Se trata de esos armarios integrados directamente entre tres paredes de la habitación, empotrado en el hueco que aparece entre una esquina y otra sobre el fondo de una tercera pared.

Práctico y funcional, este mueble tiene una serie de ventajas y desventajas que debes plantearte a la hora de llevar a cabo una reforma en el hogar. Si quieres decidirte, ¡echa un vistazo a lo que te contamos a continuación!

Ventajas

– Ayuda a mantener más ordenados y despejados los espacios.

– Permiten ganar más espacio visual a la habitación, que no queda aparentemente abarrotada por la amplia estructura de un armario.

– Aprovecha absolutamente todo el espacio que hay entre las esquinas contiguas y también entre el suelo y el techo, si te animas.

– Son más fáciles de mantener puesto que solamente deberemos limpiar y cuidar los espacios interiores, sin necesidad de limpiar como en otros casos las superficies de madera exteriores (a excepción de las puertas).
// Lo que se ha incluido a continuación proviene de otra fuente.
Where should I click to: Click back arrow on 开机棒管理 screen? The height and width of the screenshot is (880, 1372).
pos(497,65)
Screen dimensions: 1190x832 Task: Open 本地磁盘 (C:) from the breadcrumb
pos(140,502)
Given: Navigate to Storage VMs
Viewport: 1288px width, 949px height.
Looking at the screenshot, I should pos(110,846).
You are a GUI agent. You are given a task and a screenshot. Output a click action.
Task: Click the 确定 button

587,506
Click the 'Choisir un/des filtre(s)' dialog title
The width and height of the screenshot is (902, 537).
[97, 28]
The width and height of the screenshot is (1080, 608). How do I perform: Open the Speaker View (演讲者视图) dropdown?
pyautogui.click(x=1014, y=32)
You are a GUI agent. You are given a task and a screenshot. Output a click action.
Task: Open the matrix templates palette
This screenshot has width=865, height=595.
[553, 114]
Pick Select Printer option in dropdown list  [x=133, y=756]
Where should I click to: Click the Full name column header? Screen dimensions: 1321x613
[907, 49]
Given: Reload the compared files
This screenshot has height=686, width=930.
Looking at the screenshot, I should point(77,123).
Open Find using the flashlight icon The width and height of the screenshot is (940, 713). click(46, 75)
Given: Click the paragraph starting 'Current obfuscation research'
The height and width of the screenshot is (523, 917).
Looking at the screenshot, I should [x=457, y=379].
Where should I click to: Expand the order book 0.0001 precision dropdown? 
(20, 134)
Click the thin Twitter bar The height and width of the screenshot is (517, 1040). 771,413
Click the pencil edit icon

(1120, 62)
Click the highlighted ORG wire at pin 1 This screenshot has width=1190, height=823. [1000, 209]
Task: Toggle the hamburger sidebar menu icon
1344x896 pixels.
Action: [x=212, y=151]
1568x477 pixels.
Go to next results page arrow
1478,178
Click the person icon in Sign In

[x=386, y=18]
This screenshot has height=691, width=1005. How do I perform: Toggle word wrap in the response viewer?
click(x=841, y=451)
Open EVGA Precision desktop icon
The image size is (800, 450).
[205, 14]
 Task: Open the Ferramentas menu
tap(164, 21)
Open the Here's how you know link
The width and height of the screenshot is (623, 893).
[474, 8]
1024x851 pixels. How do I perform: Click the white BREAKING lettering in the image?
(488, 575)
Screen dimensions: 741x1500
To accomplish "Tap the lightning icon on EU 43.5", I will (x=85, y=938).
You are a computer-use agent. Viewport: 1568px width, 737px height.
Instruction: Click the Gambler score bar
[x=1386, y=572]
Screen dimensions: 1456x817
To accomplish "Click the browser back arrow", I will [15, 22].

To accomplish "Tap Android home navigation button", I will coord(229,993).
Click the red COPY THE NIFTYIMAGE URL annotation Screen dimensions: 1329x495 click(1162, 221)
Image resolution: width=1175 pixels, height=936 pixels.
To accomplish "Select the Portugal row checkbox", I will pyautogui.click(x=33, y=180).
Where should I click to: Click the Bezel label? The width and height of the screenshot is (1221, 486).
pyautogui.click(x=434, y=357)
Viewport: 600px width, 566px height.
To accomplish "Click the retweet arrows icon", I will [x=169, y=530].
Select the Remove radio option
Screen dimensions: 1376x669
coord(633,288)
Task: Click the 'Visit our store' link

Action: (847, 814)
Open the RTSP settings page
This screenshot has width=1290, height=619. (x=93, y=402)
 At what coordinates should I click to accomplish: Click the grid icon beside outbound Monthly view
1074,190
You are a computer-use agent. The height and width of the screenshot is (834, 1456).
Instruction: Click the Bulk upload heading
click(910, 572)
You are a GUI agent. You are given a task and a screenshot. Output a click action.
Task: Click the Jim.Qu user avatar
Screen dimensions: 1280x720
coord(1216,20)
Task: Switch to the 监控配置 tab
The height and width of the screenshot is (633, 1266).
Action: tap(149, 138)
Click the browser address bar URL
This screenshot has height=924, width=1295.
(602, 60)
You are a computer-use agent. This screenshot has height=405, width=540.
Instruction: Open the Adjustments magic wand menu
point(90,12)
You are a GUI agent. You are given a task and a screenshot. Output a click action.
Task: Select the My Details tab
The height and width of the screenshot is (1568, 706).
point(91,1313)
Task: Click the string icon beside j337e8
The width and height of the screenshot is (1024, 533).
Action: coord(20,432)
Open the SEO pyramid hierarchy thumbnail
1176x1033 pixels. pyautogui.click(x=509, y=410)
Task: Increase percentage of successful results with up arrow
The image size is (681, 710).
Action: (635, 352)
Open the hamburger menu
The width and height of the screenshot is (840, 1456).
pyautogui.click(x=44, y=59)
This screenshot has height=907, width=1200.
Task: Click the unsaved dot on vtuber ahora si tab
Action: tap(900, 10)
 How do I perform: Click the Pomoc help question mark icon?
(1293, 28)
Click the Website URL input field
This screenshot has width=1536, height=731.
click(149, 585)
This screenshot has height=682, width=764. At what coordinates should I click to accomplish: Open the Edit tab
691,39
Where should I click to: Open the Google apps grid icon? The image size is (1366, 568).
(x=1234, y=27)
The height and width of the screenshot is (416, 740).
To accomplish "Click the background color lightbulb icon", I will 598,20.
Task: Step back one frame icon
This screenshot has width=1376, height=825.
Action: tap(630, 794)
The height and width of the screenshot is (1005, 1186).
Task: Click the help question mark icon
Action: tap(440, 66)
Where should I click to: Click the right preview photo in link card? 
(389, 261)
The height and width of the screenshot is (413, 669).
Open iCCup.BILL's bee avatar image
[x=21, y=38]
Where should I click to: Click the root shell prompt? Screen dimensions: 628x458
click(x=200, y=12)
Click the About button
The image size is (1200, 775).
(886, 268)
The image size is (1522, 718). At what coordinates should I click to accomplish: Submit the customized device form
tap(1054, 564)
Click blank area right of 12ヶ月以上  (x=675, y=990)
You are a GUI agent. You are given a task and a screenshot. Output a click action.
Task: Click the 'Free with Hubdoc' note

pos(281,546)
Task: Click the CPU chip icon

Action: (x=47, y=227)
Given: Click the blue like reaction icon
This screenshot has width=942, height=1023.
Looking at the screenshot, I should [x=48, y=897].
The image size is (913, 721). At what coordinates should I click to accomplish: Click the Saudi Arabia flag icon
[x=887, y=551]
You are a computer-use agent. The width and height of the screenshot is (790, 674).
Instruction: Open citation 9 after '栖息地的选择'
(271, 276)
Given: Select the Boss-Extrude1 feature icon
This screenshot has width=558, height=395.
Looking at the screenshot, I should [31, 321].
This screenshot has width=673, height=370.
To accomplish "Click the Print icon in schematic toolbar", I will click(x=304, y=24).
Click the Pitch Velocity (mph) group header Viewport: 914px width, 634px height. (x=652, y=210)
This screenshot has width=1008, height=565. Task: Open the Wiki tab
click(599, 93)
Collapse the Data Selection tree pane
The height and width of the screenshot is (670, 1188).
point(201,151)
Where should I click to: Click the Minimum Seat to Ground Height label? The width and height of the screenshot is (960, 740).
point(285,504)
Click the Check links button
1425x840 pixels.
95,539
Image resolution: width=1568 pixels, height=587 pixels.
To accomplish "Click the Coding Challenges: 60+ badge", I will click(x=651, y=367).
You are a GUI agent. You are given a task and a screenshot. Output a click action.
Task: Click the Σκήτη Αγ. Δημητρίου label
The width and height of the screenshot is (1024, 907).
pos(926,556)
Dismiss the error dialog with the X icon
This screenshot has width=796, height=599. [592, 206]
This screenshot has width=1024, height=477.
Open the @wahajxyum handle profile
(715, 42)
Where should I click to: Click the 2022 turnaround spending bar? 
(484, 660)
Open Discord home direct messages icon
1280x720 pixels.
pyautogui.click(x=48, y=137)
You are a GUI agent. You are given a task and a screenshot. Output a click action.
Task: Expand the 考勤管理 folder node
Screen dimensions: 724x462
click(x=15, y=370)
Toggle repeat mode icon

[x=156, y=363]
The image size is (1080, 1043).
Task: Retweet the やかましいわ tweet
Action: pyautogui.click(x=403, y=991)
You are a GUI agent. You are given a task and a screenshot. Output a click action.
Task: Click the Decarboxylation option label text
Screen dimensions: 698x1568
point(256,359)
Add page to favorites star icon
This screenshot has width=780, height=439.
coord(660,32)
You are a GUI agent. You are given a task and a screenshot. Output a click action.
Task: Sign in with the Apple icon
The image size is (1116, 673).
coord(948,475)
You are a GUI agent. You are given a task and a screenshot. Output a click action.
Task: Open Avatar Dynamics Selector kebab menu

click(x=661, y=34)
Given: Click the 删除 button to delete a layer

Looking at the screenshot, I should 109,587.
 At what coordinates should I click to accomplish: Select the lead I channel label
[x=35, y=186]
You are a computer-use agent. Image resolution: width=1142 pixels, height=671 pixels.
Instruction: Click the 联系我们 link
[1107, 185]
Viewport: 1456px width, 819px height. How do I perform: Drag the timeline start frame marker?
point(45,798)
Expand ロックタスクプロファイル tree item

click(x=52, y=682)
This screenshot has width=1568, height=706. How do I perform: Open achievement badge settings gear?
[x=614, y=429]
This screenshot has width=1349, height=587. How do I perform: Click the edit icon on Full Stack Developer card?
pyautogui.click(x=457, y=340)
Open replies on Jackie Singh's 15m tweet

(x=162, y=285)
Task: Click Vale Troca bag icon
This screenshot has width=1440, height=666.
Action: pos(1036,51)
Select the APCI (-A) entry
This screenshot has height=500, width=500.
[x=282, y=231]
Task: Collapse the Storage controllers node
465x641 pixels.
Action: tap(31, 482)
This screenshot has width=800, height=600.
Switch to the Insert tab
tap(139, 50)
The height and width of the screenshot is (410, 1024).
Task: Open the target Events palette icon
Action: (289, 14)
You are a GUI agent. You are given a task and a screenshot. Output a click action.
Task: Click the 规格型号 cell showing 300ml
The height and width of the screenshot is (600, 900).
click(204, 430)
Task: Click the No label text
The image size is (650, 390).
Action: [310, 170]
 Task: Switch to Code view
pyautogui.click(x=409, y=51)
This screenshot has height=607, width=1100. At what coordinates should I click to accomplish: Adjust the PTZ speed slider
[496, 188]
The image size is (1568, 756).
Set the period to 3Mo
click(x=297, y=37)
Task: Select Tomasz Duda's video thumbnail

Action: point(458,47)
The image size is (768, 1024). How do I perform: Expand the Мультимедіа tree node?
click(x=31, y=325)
– Como deberás pedir la ayuda de un carpintero podrás hacerlo completamente a tu medida escogiendo el número de estanterías, cajones, barras, etc. y también el lugar en el que quieres colocarlas.

Inconvenientes

– Debe ser hecho a medida y montado a manos de un profesional; no basta con ir a una gran superficie, comprarlo y atornillarlo nosotros mismos.

– Una vez quede envejezca no solamente debes preocuparte de cambiarlo, sino de hacer toda una reforma.

– Suele ser más caro que un armario tradicional puesto que requiere más trabajo e incluso puede que alguna que otra reforma para adaptarse al particular espacio.